For the specific function that you want, there also exist soundcards
with dedicated chips that can do that. In the early days they were
hardware designs, I think today's boards more often use a DSP to emulate
what the hardware did in the past.


Yamaha did a board with six large IC's on it, but it was very expensive, and
not very common. My I/O is cheap now, 30 quid where a grand was the original
cost! Sadly while it has exccelent MIDI and wave portage, its onboard DSP is
only for routing between local audio ports, and I doubt I can get at it.

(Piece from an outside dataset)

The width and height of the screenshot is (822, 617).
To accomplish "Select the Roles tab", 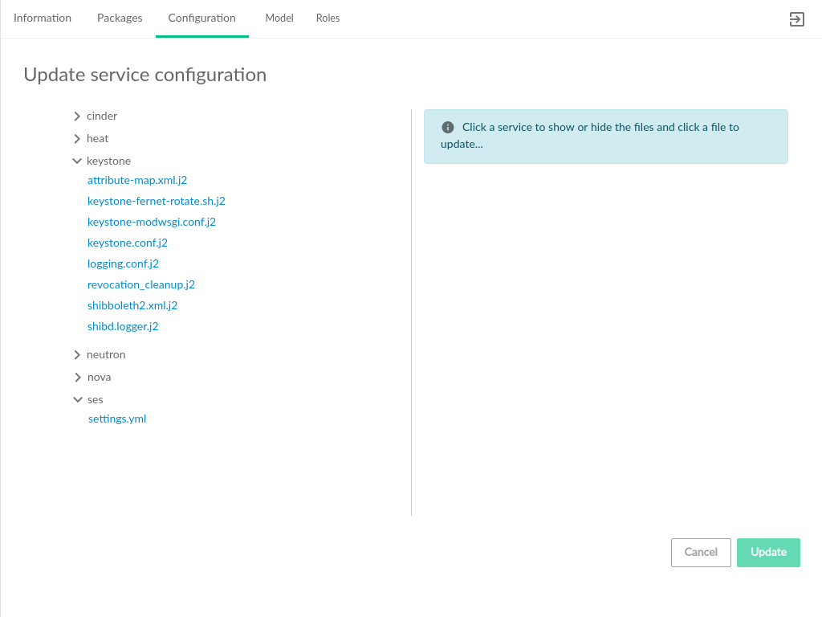I will (328, 18).
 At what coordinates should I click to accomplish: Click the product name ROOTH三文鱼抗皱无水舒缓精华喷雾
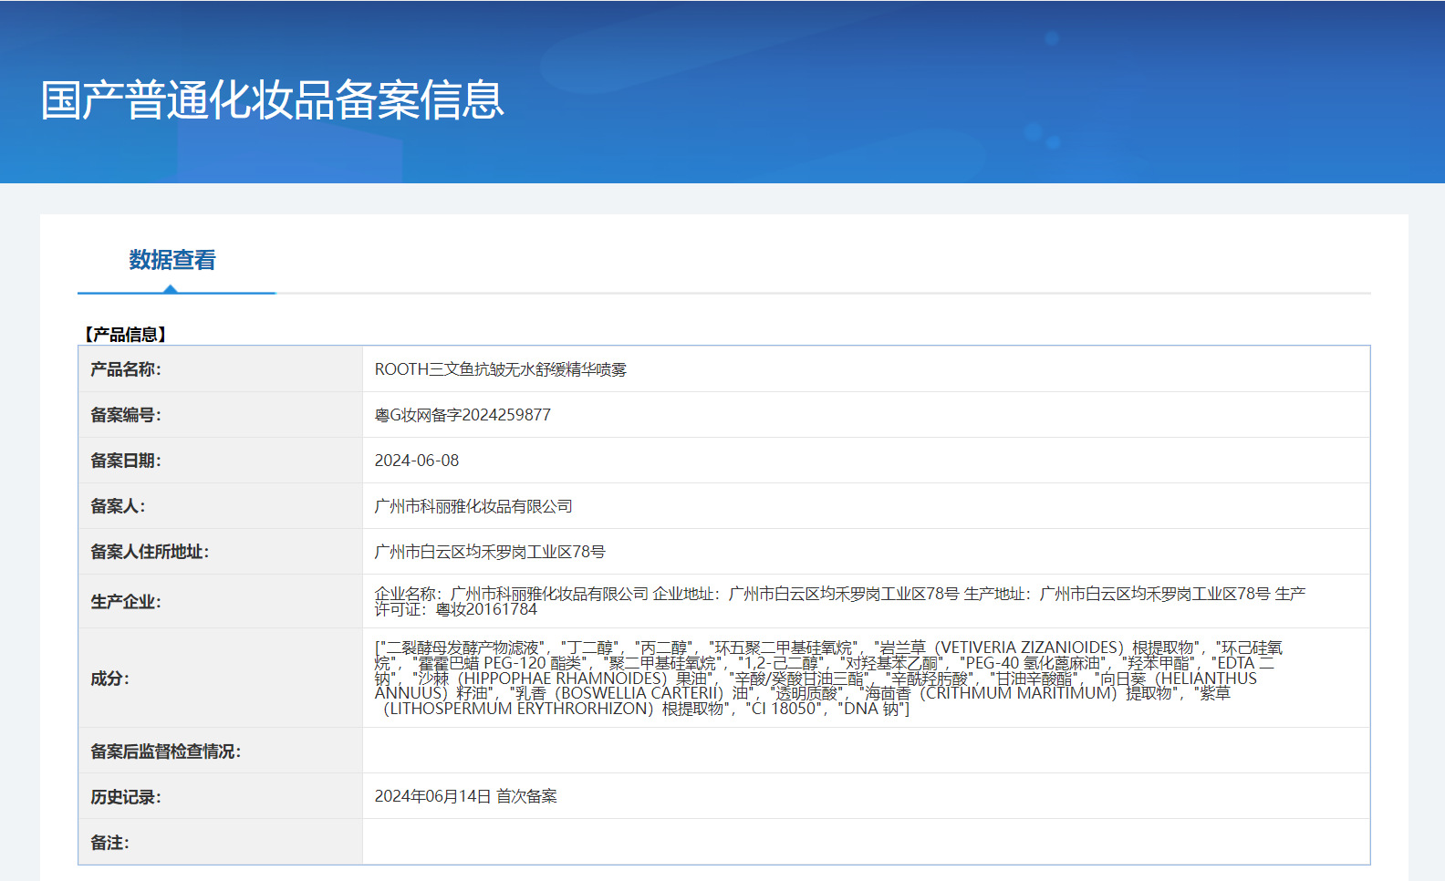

Also note that when you need a lot of CPU power to do repeated and
duplicated tasks like that, a modern video card has the perfect
architecture for it. On NVIDIA cards, you can download and execute
software that you develop yourself using their CUDA development tools.
Maybe other video card manufacturers offer comparable tools by now.


That video board idea is nice. Presumably they're common and cheap too,
though I'm not sure if thsi will limit my choice of OS a lot. As it is my
existign hardware limits me to W98, and at a pinch WXP though Wine in Linux
might work.

The main problem with all these mthods is that if I have to add any
specialised hardware and methods, the number of buyers who'd say they cannot
use the synthesier would be about 96% of its likely market. Even staying
with W98 (or Wine) and advising people to buy any cheap old machine to run it
on, so long as it can do MIDI as well as audio, might put that percentage
much higher. I ought to learn some ASM after disassembling my own GCC
compiles too, because I suspect a lot might be improved that way in the fast
loop if I stay with i386 hardware.

Normal service may now be resumed bu those who want it. This was a tad
off-topic and long at that... I was just taking the opportunity.. I will look
at the FPGA, for sure, on the offchance that it allows a dramatic reduction
in the speed and complexity of the sontrol system.

Thanks, Rob, for that help. I'll save this thread.